ГБ — одна из самых частых жалоб во время беременности у подавляющего числа женщин, наиболее частой причиной цефалгии является мигрень без ауры [1, 5, 20]. Около 80% пациенток отмечают существование мигрени до беременности, у 1,3—16,5% женщин заболевание возникает в этот период впервые [20—23]. Примерно в 7% случаев характер цефалгии вторичный [20].
Особенностями мигрени во время беременности является улучшение течения в 50—80% случаев, чаще наблюдаемое во II и III триместре [11, 20, 21, 24—26]. Во время I триместра уровень эстрогена снижается, что влияет на частоту и интенсивность мигренозных приступов, с 10—12-й недели отмечается его достаточное количество и урежение приступов мигрени, которые становятся менее интенсивными и продолжительными [4, 10, 11, 17, 20, 24]. В III триместре уровень эстрогена, как правило, максимальный и стабильный, что у многих пациенток соотносится с отсутствием болевых атак [4, 10, 11, 20]. Отметим, что описанная динамика течения болезни отмечается при мигрени без ауры [4], в том числе и полное отсутствие болевых приступов на протяжении всей беременности [25]. Также показано, что во II и III триместрах болевые атаки наблюдаются значительно реже или не возникают при существовании заболевания до беременности [20, 27], особенно менструальной мигрени [10, 17, 26—28].
Эстроген является нейромодулятором, влияющим на многие процессы в организме человека: регуляцию опиоидной системы, секрецию мелатонина, освобождение пролактина, изменение уровня простагландина и нейротрансмиттеров, в том числе катехоламинов, серотонина и эндорфинов [11]. При снижении уровня репродуктивного гормона увеличиваются как чувствительность тригеминального рецепторного поля и усиление восприятия боли, так и церебральная вазоактивность серотонина.
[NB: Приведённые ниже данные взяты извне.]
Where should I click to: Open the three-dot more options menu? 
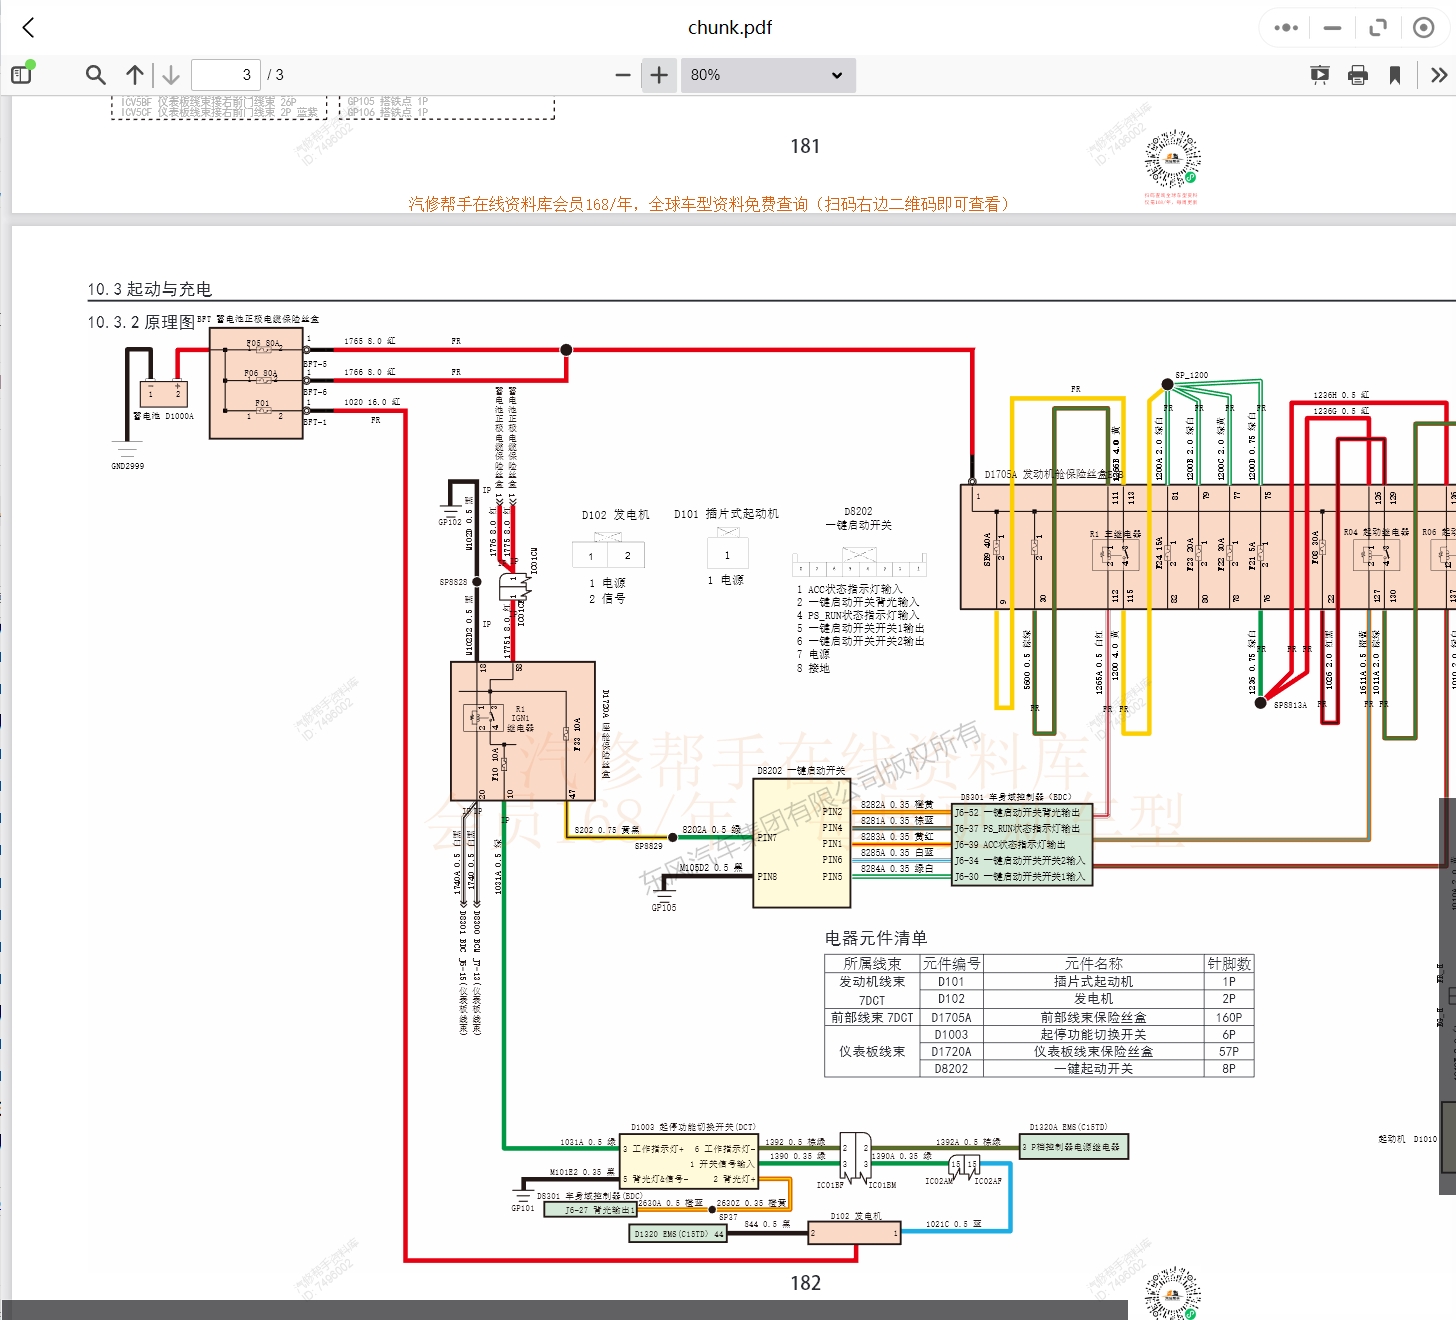click(x=1286, y=28)
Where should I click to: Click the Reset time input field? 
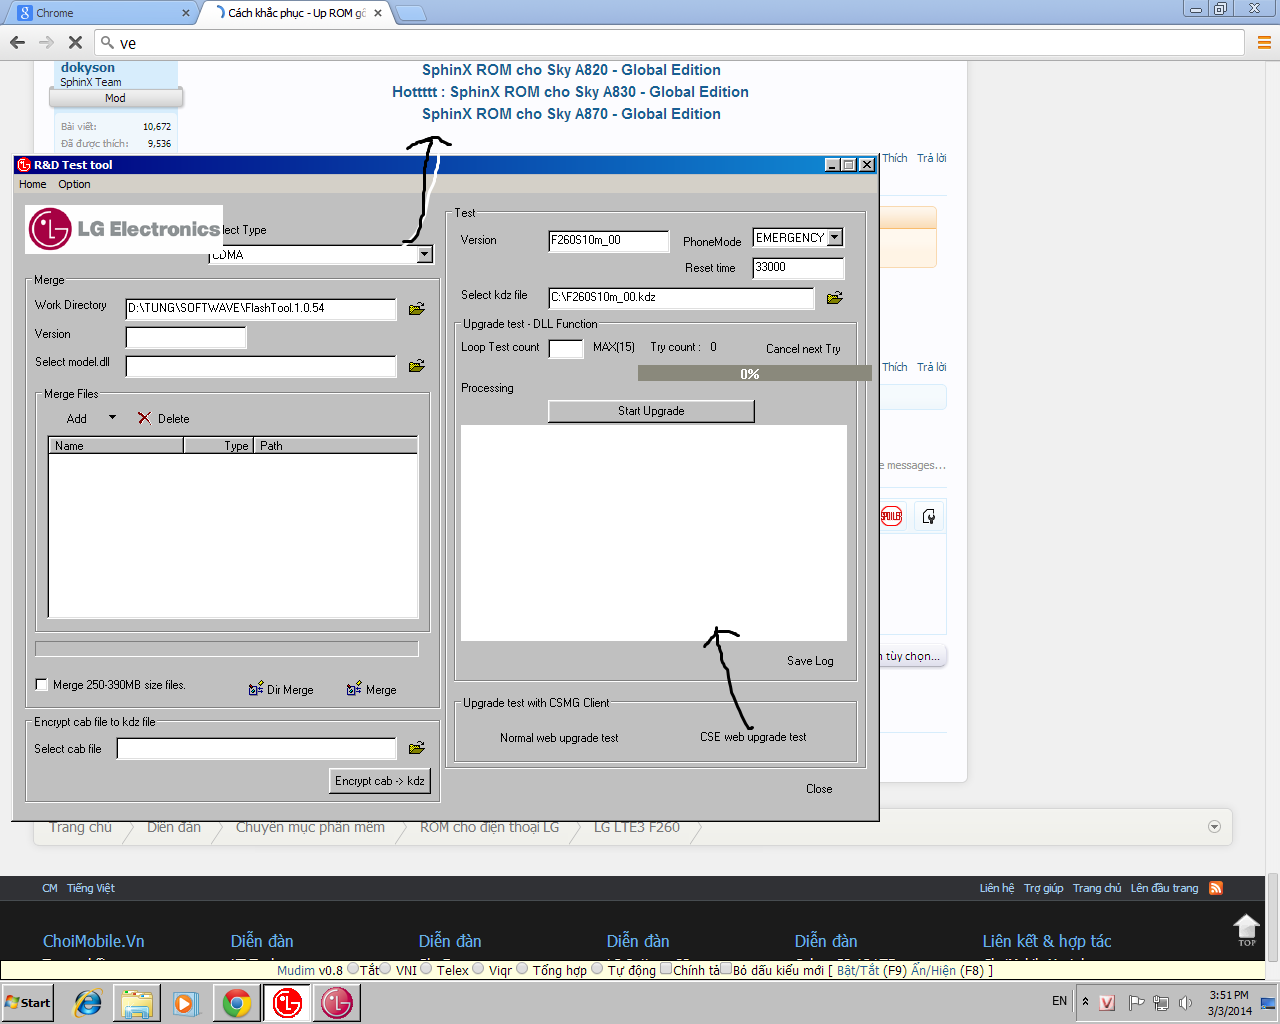point(797,268)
Происходит повышение сенситивности эстрогеновых рецепторов гипоталамических нейронов [11]. Большая встречаемость мигрени у женщин связана не только с влиянием женских половых гормонов, но и более низкими болевыми порогами, в том числе во время менструации и беременности [29, 30].
Для мигрени с аурой характерно персистирование болевых приступов, возможно возникновение впервые этого заболевания во время беременности [4, 5, 11, 12, 17, 22, 23, 29, 31, 32], чаще в I триместре [5, 17]. Особенностями ауры в гестационный период являются большая длительность (в среднем около 1 ч), сложный «рисунок» и чаще отмечаемые сенсорный и дисфазический характер этих нарушений [22], кроме того, возможно отсутствие последующей цефалгии [4, 22].
Течение мигрени во время беременности не всегда благоприятно: у 21—28% женщин сохраняется болевой паттерн на протяжении всей беременности [17, 33], у 4—8% (по некоторым данным, до 15%) — ухудшается течение заболевания [16, 17, 20, 21, 31, 34, 35]. Кроме того, при исследовании более 1000 женщин во время беременности в 4% случаев было показано изменение характера мигренозной боли [20]. При этом большинство беременных с подобным течением мигрени не получали адекватной превентивной терапии [2, 20, 35].
Применение лекарственных средств при беременности — одна из наименее изученных проблем клинической фармакологии. В силу этических ограничений обширные клинические исследования у беременных не проводятся [36], а имеющиеся данные противоречивы. Основная информация может быть получена из про-, ретроспективных и когортных исследований и опросов.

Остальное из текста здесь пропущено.